** START OF SOURCE **

The Board of Directors recently formed a Corporate Governance and
Nominating Committee composed of Mr. Childers and Ms. Mogford. The Corporate
Governance and Nominating Committee was established to address issues related to
the composition of the Board and assist the Chairman of the Board in overseeing
the operation of the Board in discharging its mandate and responsibilities.
During 1997, the Board of Directors held seven meetings, the Audit
Committee and the Compensation and Stock Option each met on three occasions, and
the Environmental, Safety and Health Committee met on two occasions. All
directors with the exception of Mr. Wise attended at least 75 percent of the
aggregate number of meetings of the Board of Directors and the committees on
which they served.
COMPENSATION OF DIRECTORS
Each director, other than those who are regularly employed officers of the
Company or its subsidiaries, receives a director's fee of $15,000 per annum and
an additional fee of $750 per day for attendance at meetings of the Board or its
committees. Directors are also reimbursed for their travel and other expenses
involved in attendance at Board and committee meetings. Pursuant to the terms of
the Company's 1988 Deferred Income Stock Option Plan (the "DISOP"), a director
may elect to receive a non-qualified stock option in lieu of up to 100 percent
of the director's fee and per diem fees for attending Board or committee
meetings. To participate, the director selects an option strike price at a
discount from the then-current market value of the Common Stock and receives
options on a number of shares such that the aggregate discount is equal to the
amount of fees forgone. Mr. Wise participated in the DISOP in 1997, acquiring an
option to purchase 20,250 shares of Common Stock at an exercise price of $6.075
per share. Under the Company's Nonqualified Stock Option Plan for Outside
Directors, individuals who become nonemployee directors of the Company are
automatically granted an initial option to purchase 5,000 shares of Common Stock
on the date they become nonemployee directors. On the date of the annual meeting
of each year following the grant of the initial option, each incumbent
nonemployee director is granted an additional option to purchase 1,500 shares of
Common Stock. Each option granted pursuant to the Nonqualified Stock Option Plan
for Outside Directors has an exercise price per share equal to the market value
of a share of Common Stock on the date the option is granted, and such options
are not exercisable until one year from the date of grant. Directors who are not
also executive officers are not eligible to participate in any other benefit
plan of the Company.

** END OF SOURCE **

=== BRIEF 1 ===
Answer these questions using the passage on the board and director pay:
(a) How many meetings did the Board of Directors hold during 1997?
(b) What annual fee does a director who is not a regularly employed officer receive?
(c) How many shares of Common Stock are covered by the initial option granted to a new nonemployee director?
=== BRIEF 2 ===
Transcribe the passage on the board and director pay word for word, starting at "The Board of Directors recently" and ending at "which they served.".

** START OF SOURCE EXCERPT **

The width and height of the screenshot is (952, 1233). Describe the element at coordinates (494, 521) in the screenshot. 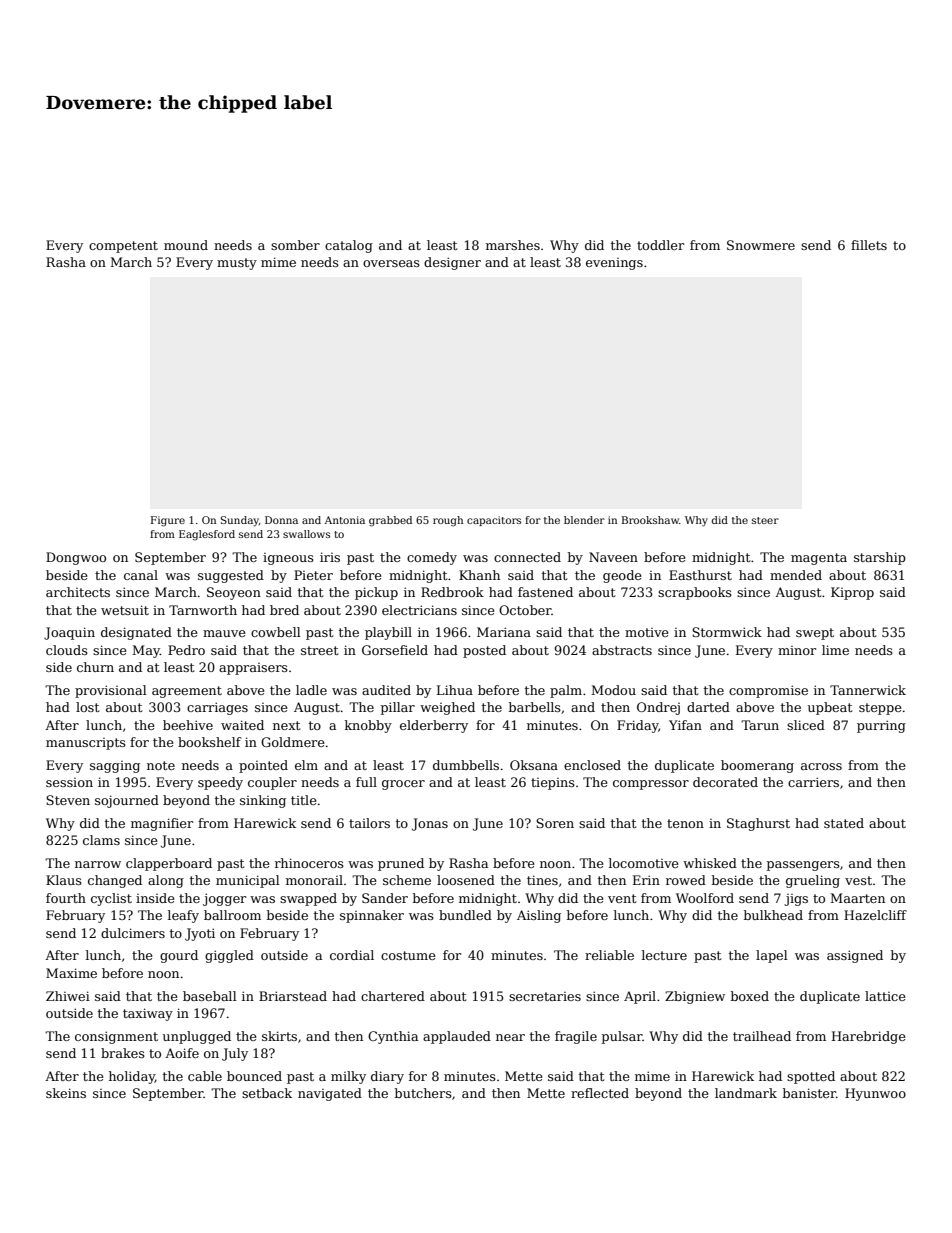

** END OF SOURCE EXCERPT **

=== WRITTEN REPLY 1 ===
(a) Seven.
(b) $15,000 per annum.
(c) 5,000 shares.

=== WRITTEN REPLY 2 ===
The Board of Directors recently formed a Corporate Governance and
Nominating Committee composed of Mr. Childers and Ms. Mogford. The Corporate
Governance and Nominating Committee was established to address issues related to
the composition of the Board and assist the Chairman of the Board in overseeing
the operation of the Board in discharging its mandate and responsibilities.
During 1997, the Board of Directors held seven meetings, the Audit
Committee and the Compensation and Stock Option each met on three occasions, and
the Environmental, Safety and Health Committee met on two occasions. All
directors with the exception of Mr. Wise attended at least 75 percent of the
aggregate number of meetings of the Board of Directors and the committees on
which they served.